FDA issued a broad request for comment in September 2017 to assist the agency in identifying regulations that it could modify, repeal or replace to reduce regulatory burdens. The agency issued the request as part of its implementation of the Trump administration’s executive order, “Reducing Regulation and Controlling Regulatory Costs,” which directs each agency to establish a Regulatory Reform Task Force to evaluate existing regulations.
Several of the NGFA’s recommendations address regulations issued during the Obama administration to implement the Food Safety Modernization Act (FSMA).
One of NGFA’s major recommendations urged FDA to change current regulations that cause grain elevators to lose the statutory exemption from requirements to develop current good manufacturing practices, hazard assessments and preventive controls merely because they are located at the same general location as a feed mill or processing plant.

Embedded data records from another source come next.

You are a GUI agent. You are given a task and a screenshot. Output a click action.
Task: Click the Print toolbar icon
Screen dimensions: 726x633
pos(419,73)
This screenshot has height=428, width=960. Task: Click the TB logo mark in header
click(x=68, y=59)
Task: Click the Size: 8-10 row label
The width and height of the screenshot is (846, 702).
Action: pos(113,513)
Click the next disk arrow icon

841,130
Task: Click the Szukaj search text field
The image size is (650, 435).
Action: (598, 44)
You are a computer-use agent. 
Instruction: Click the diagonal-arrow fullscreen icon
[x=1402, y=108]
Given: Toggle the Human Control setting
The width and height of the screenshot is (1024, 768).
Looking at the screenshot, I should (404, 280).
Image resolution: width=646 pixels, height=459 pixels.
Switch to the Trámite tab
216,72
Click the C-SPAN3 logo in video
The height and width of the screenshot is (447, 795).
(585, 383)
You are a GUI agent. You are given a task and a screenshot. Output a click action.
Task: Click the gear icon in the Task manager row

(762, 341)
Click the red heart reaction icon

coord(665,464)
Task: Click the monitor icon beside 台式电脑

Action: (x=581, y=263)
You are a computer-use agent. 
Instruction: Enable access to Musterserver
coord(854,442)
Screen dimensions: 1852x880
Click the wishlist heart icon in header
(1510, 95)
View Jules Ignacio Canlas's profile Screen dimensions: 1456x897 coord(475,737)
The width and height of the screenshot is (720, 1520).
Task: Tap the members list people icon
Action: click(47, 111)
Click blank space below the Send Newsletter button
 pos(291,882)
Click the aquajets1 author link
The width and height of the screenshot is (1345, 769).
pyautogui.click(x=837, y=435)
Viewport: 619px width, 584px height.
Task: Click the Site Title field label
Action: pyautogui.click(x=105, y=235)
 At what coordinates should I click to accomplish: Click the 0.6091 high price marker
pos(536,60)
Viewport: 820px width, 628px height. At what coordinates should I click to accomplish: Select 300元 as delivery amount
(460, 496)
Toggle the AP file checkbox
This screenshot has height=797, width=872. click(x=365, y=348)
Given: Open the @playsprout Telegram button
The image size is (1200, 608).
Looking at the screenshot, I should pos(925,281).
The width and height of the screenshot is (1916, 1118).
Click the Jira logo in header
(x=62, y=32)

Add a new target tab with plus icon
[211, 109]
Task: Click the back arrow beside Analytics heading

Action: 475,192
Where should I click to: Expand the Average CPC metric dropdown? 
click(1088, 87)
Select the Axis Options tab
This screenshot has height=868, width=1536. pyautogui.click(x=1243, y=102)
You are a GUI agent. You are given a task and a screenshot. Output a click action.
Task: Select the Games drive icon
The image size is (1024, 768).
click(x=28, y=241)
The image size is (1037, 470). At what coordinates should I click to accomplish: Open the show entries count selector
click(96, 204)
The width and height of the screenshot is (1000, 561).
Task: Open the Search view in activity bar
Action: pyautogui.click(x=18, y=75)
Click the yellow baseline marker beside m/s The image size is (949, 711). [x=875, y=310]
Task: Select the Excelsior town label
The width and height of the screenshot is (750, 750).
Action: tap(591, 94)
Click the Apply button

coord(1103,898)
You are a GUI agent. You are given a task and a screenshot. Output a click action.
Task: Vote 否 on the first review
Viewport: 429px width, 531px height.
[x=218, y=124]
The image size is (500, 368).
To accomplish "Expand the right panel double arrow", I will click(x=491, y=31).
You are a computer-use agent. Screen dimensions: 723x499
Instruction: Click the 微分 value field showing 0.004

“The NGFA believes the agency has authority to provide additional exemptions and modifications so that the requirements are further applied in a risk-based manner while still assuring food safety,” wrote NGFA Senior Vice President for Feed Services David Fairfield. “Specifically, the NGFA believes that FDA should modify existing regulations and their application to the exemptions that apply to establishments and facilities ‘solely engaged’ in certain activities.”
Request to reclassify pulses
The NGFA also urged FDA to reclassify pulses (e.g., dry peas, lentils, chickpeas, and dry beans) from the “fruits and vegetables” category to the “grain” category.
“This reclassification is necessary so that pulses are not subject to additional FSMA-related requirements that are inappropriate and unnecessary to protect public health,” the NGFA noted.
Another notable NGFA recommendation is for FDA to provide written guidance that clearly acknowledges that for regulatory compliance purposes, animal feed safety can be assured through prerequisite programs like current good manufacturing practices, rather than costly, cumbersome and paperwork-heavy preventive controls.
“Such written guidance is needed to avoid the undesirable and unnecessary outcome of industry implementing extremely costly and burdensome preventive controls simply to satisfy regulatory expectations that are not risk-based and do not enhance animal food safety,” the NGFA noted.